Rosey politics

by Michael Tilley ([email protected]) 83 views 

Rosey is back. With her (or his) back up about politics.

As a reminder, an alleged dog owner sends us real letters about Rosey’s (the dog) incessant need for attention and glory and sex and alcohol. The latter two choices are understandable, but we find it ironic that Rosey seeks glory and attention from the local social ruling class of which she professes to detest.

The first letter from Rosey detailed her need for attention. The second letter portrayed Rosey as a testy little you-know-what who packed her martini glasses and headed west when perturbed with The City Wire’s slow response to her need for attention. In the third episode of this pitiful drama, The City Wire tried to make up by proposing a new award in Rosey’s honor. The “Rosey” would recognize individuals, governments and other deserving (or undeserving) entities who create WAY more noise than results. Winners (or losers) will receive a bronze likeness of Rosey chasing her (or his) tail.

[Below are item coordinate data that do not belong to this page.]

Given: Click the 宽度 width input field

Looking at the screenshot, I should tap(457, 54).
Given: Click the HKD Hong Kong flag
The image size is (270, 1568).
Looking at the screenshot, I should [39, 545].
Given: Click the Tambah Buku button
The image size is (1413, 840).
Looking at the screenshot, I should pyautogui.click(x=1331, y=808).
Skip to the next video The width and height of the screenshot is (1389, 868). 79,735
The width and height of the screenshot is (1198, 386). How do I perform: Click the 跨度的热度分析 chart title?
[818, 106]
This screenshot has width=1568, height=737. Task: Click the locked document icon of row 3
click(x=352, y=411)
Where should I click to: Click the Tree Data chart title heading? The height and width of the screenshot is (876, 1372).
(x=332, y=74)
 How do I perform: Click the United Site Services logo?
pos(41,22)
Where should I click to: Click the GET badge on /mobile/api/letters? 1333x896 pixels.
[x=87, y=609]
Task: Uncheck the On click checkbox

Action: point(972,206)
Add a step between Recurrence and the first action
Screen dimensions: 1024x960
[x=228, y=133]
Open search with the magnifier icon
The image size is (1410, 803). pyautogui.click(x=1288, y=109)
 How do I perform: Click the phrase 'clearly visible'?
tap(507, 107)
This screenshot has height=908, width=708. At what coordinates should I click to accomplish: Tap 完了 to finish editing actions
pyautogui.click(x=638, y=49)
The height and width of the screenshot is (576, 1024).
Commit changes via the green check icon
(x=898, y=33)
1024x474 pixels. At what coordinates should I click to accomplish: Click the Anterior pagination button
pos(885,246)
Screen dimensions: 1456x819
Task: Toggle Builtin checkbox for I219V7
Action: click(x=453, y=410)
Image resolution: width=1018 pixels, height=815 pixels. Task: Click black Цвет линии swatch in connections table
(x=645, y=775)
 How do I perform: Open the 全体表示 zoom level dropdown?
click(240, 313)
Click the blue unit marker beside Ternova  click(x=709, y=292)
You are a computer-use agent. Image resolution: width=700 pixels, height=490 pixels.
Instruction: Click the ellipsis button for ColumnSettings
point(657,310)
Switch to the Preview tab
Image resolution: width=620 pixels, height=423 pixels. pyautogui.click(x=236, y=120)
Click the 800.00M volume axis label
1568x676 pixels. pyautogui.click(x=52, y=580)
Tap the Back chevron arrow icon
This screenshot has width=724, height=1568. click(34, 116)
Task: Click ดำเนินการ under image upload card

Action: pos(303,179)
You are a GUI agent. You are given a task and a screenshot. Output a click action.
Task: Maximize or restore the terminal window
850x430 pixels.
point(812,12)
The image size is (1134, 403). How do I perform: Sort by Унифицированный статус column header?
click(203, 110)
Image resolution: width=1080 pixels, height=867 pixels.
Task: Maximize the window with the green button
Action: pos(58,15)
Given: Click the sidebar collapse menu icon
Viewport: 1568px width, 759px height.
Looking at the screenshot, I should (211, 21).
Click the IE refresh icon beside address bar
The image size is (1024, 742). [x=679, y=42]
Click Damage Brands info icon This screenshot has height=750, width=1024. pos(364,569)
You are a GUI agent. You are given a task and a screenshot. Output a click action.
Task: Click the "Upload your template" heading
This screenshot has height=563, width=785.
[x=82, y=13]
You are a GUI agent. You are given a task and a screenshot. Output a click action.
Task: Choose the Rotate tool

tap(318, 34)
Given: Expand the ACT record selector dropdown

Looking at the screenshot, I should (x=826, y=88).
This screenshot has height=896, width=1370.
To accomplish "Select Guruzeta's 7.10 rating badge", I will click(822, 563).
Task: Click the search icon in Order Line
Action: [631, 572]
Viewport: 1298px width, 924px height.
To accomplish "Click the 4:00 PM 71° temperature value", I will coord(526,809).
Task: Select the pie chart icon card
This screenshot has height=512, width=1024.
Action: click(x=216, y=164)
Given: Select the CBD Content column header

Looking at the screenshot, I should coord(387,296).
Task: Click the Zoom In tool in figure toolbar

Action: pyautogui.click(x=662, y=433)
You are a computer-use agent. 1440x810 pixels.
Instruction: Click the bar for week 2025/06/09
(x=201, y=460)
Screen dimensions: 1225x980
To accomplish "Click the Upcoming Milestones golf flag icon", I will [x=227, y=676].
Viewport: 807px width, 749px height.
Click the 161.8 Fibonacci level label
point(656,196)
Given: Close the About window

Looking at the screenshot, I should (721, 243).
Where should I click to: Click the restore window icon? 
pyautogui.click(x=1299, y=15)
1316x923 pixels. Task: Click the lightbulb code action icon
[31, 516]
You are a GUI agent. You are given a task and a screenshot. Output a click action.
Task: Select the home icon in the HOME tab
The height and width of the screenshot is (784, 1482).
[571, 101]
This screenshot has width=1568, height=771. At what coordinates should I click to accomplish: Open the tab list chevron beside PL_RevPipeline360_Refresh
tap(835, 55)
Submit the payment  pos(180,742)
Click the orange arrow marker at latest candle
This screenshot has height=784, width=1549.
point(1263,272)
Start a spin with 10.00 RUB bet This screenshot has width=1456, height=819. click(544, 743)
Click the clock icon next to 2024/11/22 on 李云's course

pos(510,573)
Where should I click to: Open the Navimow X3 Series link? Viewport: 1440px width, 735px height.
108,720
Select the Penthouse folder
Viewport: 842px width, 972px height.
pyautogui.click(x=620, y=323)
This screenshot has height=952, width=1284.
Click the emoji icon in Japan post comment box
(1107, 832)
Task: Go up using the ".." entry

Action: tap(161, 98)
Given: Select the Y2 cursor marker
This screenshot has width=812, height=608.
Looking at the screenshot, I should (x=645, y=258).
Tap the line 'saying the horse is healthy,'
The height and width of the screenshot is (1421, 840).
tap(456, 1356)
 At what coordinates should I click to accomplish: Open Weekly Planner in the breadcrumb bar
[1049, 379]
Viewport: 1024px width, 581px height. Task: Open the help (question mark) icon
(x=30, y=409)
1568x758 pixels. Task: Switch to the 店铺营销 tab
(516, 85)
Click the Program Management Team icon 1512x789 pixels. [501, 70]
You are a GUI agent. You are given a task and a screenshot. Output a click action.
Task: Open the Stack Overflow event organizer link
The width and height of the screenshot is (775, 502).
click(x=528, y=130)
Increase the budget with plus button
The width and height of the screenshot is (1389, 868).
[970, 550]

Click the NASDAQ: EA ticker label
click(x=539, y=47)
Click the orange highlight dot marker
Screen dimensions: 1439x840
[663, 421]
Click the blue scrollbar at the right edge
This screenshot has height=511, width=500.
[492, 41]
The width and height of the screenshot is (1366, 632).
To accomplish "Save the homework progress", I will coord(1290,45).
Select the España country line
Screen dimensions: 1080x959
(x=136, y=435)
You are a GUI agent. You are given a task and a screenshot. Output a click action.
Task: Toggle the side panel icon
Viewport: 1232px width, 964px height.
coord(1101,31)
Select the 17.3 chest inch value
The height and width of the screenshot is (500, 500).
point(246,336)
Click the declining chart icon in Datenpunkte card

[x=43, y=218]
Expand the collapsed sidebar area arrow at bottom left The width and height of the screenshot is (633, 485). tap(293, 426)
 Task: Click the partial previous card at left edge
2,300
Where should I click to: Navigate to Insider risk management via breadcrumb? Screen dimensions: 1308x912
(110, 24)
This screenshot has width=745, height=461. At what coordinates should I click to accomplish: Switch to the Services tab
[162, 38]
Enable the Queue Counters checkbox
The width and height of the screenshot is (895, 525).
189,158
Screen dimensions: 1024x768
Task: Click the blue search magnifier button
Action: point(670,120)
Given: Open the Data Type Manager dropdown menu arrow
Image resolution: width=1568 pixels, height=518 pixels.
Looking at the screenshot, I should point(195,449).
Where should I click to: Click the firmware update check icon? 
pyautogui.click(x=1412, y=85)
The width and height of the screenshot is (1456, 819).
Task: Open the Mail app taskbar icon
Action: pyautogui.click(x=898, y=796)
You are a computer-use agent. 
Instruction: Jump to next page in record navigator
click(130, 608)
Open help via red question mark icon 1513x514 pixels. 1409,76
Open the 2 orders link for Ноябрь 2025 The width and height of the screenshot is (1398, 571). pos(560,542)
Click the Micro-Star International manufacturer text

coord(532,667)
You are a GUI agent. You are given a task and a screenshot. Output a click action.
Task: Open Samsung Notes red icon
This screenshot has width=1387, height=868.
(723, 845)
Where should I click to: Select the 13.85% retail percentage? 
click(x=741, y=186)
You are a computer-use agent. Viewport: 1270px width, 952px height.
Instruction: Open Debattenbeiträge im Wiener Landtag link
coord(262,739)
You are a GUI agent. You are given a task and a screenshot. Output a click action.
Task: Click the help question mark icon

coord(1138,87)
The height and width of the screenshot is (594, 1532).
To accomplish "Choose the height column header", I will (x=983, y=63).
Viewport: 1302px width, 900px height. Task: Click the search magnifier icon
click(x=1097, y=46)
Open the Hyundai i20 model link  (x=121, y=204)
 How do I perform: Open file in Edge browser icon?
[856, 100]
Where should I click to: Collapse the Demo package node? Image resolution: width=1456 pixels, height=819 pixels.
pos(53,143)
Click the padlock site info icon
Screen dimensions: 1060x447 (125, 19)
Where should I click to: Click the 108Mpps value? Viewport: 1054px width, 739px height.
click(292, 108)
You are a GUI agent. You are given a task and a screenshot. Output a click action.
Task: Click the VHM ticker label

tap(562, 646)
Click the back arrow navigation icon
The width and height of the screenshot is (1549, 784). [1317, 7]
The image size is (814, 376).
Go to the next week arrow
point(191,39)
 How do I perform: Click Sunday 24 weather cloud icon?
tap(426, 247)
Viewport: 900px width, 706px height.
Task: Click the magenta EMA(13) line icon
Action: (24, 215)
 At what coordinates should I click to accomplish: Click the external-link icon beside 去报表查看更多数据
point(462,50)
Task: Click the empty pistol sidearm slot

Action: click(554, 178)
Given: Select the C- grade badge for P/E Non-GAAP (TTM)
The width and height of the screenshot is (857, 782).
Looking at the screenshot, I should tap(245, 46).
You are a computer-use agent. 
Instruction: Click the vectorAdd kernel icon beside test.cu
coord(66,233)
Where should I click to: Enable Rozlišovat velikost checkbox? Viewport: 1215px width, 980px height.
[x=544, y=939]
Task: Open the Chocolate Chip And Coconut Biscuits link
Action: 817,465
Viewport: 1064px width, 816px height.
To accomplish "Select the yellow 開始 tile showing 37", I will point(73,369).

It appears Rosey, according to the latest letter from her (or his) owner, does not believe politics is an honorable path to the attention so desperately sought.

Dear Mr. Tilley:

It may be that everyone is a little sick of politics and that, in addition to the corrosive nature of politics, is what is fueling the anti-incumbent fever in our country. But you’ve got to admit that it does not seem, at times, that the best people seek office.

This was a subject of discussion the other day at my house when Rosey and I were in the hot tub sipping stingers. The house is mine but the tub belongs to Rosey, who by the way was naked. This ownership allows her to choose the guests. My chauffeur, Ludie, was there, as well as Rosey’s bodyguard, Georgie Keys, as well as our outside housekeeper, Mary Mad … everyone on the pipe, including Peno, our man in charge of water. You don’t want to know what the specific responsibilities are.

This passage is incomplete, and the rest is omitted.